28Cette obsession se retrouve logiquement présente dans la recherche des responsables de l’attentat du 6 avril, une quête qui, pour Filip Reyntjens, va au-delà de la simple tâche de confrontation et d’analyse critiques des informations communiquées par la justice et les différents témoins. Auteur en 1995 d’une étude documentée sur cet épisode, il la conclut, à rebours des nombreux indices accusant les extrémistes hutu, en soulignant que « plusieurs indications tendent à mettre en cause le FPR comme auteur de l’attentat60 ». C’est fort de cette conviction d’expert qu’il intervient dans l’enquête du juge Bruguière en lui fournissant le témoignage de Sixbert Musangamfura, à charge contre le FPR, et en lui assurant que « les missiles sol-air utilisés pour l’attentat avaient été remis par l’Ouganda au FPR61 ». Nulle surprise donc à constater que Filip Reyntjens partage avec Claudine Vidal et André Guichaoua son enthousiasme pour le témoin-clé du juge Bruguière, Abdul Ruzibiza. Dans la foulée de ces « révélations », il écrit que « l’attentat serait alors le couronnement de la stratégie de la tension menée par le FPR, qui aurait sacrifié des centaines de milliers de Tutsi sur l’autel de la victoire militaire et de la prise du pouvoir62 ».

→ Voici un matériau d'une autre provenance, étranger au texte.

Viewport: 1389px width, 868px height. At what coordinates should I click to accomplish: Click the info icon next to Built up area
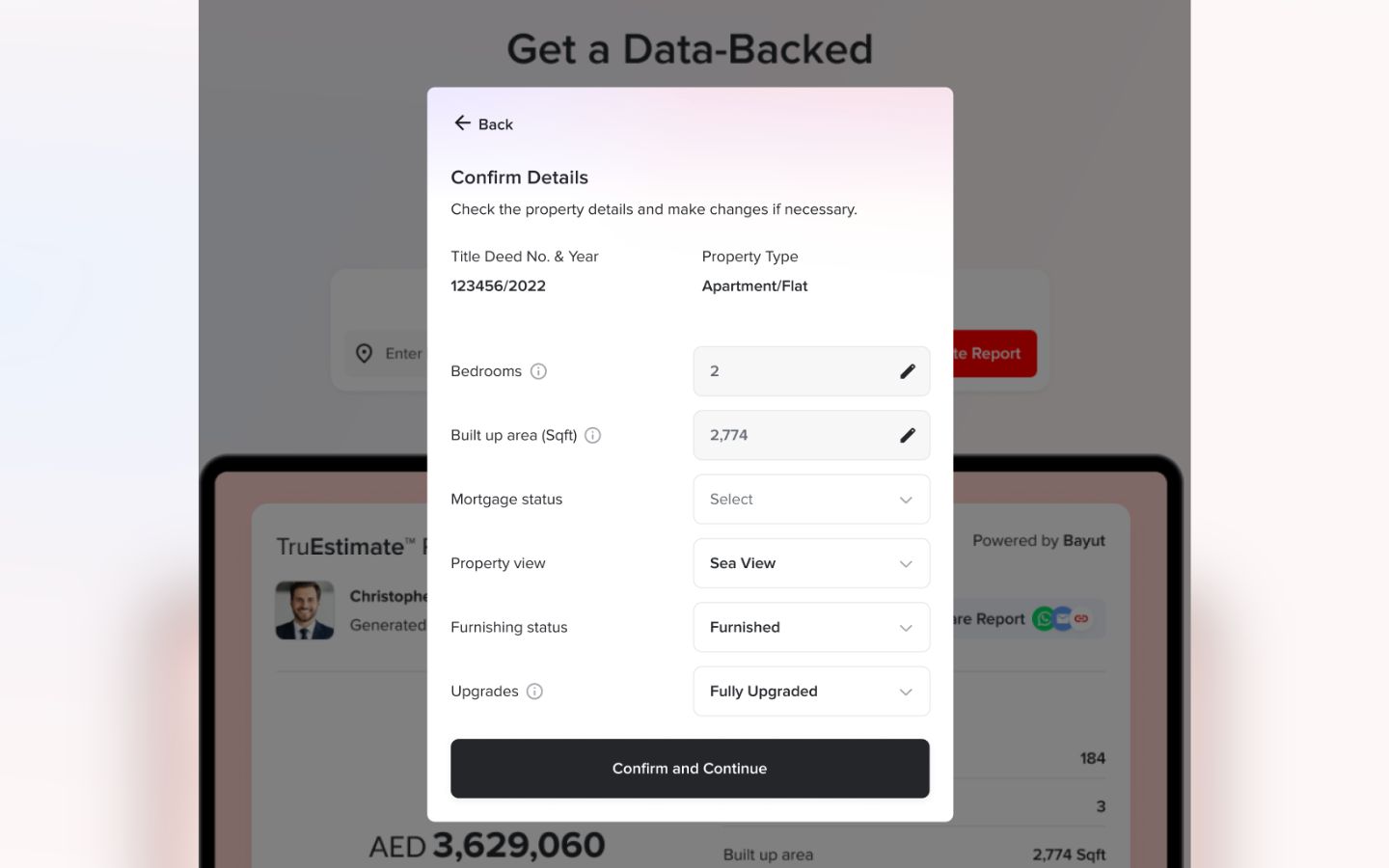(592, 435)
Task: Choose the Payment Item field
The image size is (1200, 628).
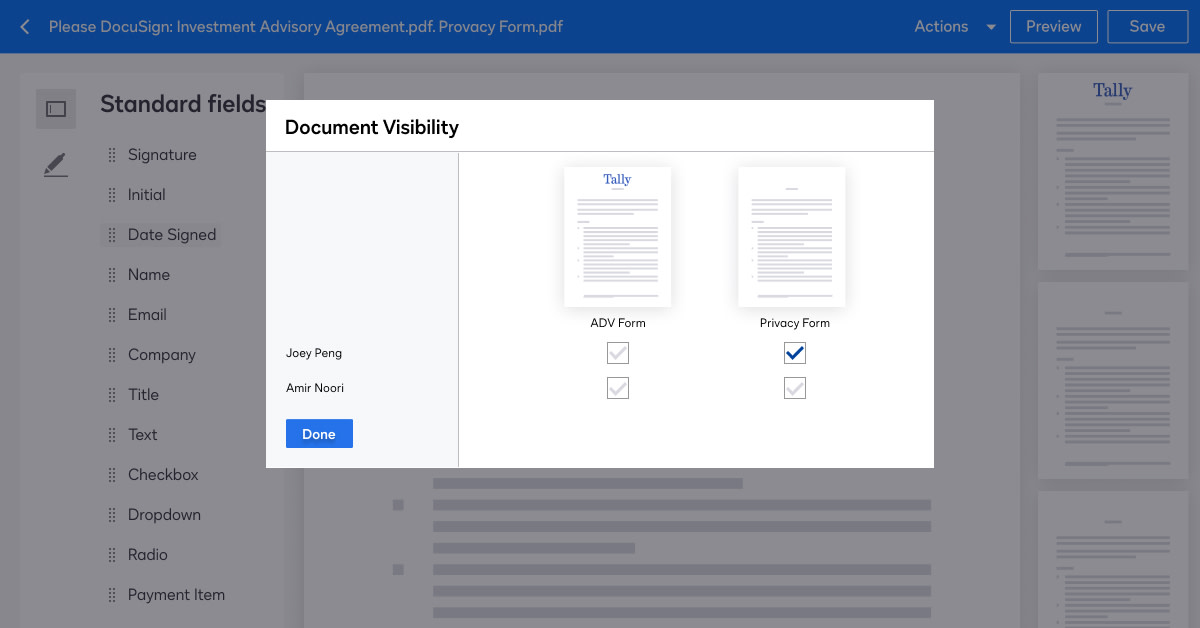Action: click(x=176, y=594)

63 29Nous ne nous aventurerons pas dans la quête d’informations concernant les liens privés ou, au contraire, les inimitiés supposées de Filip Reyntjens. Même si ces données peuvent aider à comprendre le point de vue du personnage, elles n’ont pas, selon nous, le statut de matériaux scientifiques et ne nous intéresseront donc pas. En revanche, il est absolument essentiel de savoir que Filip Reyntjens a participé, à la demande du président Habyarimana, à l’élaboration de la constitution de la deuxième République rwandaise, entre 1976 et 1978. Cette information figure en toutes lettres dans la notice Wikipedia du juriste belge et est corroborée par le curriculum vitae qu’il a fourni au TPIR63. En découvrant cet aspect de la biographie de l’auteur, facilement accessible en deux clics, on croit rêver : comment se fait-il que ni Filip Reyntjens, ni son éditeur n’aient eu l’honnêteté de porter ce point problématique à la connaissance des lecteurs ? Compte tenu de ses états de service auprès d’un gouvernement dictatorial et raciste, en aucun cas, Filip Reyntjens ne peut être considéré comme un chercheur neutre et digne de foi. Ce n’est pas qu’on lui dénie le droit d’écrire ce qu’il pense ou ce qu’il croit. Mais, à la lueur de ce qui s’apparente à un conflit d’intérêts, son livre devient toute autre chose qu’une synthèse de vulgarisation historique. C’est un (mauvais) essai polémique, qui défend des thèses particulièrement contestables et amplement contestées et devrait donc s’assumer comme tel. Dès lors, il n’a pas sa place dans une collection qui prétend « mettre à la portée de tous le savoir des meilleurs spécialistes ».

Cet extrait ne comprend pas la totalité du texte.